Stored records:
>> BEGIN

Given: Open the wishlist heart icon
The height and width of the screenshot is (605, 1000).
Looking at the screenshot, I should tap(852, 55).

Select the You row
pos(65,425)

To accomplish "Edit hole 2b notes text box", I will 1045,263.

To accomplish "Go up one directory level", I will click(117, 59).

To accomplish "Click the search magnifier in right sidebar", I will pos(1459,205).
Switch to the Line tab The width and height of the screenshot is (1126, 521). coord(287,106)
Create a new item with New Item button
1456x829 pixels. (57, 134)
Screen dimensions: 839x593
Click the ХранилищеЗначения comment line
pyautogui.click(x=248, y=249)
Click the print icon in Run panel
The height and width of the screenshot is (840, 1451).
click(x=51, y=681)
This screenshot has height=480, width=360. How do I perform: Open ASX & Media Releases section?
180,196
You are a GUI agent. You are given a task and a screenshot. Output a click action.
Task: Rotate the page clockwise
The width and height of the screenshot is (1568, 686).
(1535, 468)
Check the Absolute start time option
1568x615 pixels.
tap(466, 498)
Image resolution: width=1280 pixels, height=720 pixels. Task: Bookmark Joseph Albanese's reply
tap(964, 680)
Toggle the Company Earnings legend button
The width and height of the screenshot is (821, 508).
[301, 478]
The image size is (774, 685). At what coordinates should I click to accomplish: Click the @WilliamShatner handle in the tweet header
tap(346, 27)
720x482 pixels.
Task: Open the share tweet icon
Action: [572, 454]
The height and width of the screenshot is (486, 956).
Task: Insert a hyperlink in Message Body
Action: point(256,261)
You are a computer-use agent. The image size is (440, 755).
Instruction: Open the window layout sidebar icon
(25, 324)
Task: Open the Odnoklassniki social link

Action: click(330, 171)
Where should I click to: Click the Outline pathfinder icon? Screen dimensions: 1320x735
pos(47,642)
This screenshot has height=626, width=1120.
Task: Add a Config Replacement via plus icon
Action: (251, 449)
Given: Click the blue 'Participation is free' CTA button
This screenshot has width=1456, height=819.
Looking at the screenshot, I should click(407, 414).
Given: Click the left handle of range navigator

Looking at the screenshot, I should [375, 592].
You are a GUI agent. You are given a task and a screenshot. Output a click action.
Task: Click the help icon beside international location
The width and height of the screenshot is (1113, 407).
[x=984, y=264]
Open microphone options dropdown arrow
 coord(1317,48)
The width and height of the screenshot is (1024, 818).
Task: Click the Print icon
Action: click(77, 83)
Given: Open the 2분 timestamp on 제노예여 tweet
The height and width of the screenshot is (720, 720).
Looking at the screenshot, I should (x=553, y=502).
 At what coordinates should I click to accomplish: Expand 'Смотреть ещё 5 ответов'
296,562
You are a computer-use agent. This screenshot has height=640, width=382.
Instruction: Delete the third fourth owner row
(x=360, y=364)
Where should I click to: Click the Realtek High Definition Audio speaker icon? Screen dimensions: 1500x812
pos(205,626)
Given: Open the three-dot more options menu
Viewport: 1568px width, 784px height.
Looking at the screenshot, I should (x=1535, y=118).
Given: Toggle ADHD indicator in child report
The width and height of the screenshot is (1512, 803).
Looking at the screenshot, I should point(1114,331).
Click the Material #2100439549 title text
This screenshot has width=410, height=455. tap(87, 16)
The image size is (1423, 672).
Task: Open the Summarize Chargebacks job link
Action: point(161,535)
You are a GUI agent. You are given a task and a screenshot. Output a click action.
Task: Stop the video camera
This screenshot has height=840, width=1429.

>> END

• What you should do: Extract each line of the items above that contains the string "Instruction".

• Answer to the exercise:
Instruction: Open the window layout sidebar icon
Instruction: Delete the third fourth owner row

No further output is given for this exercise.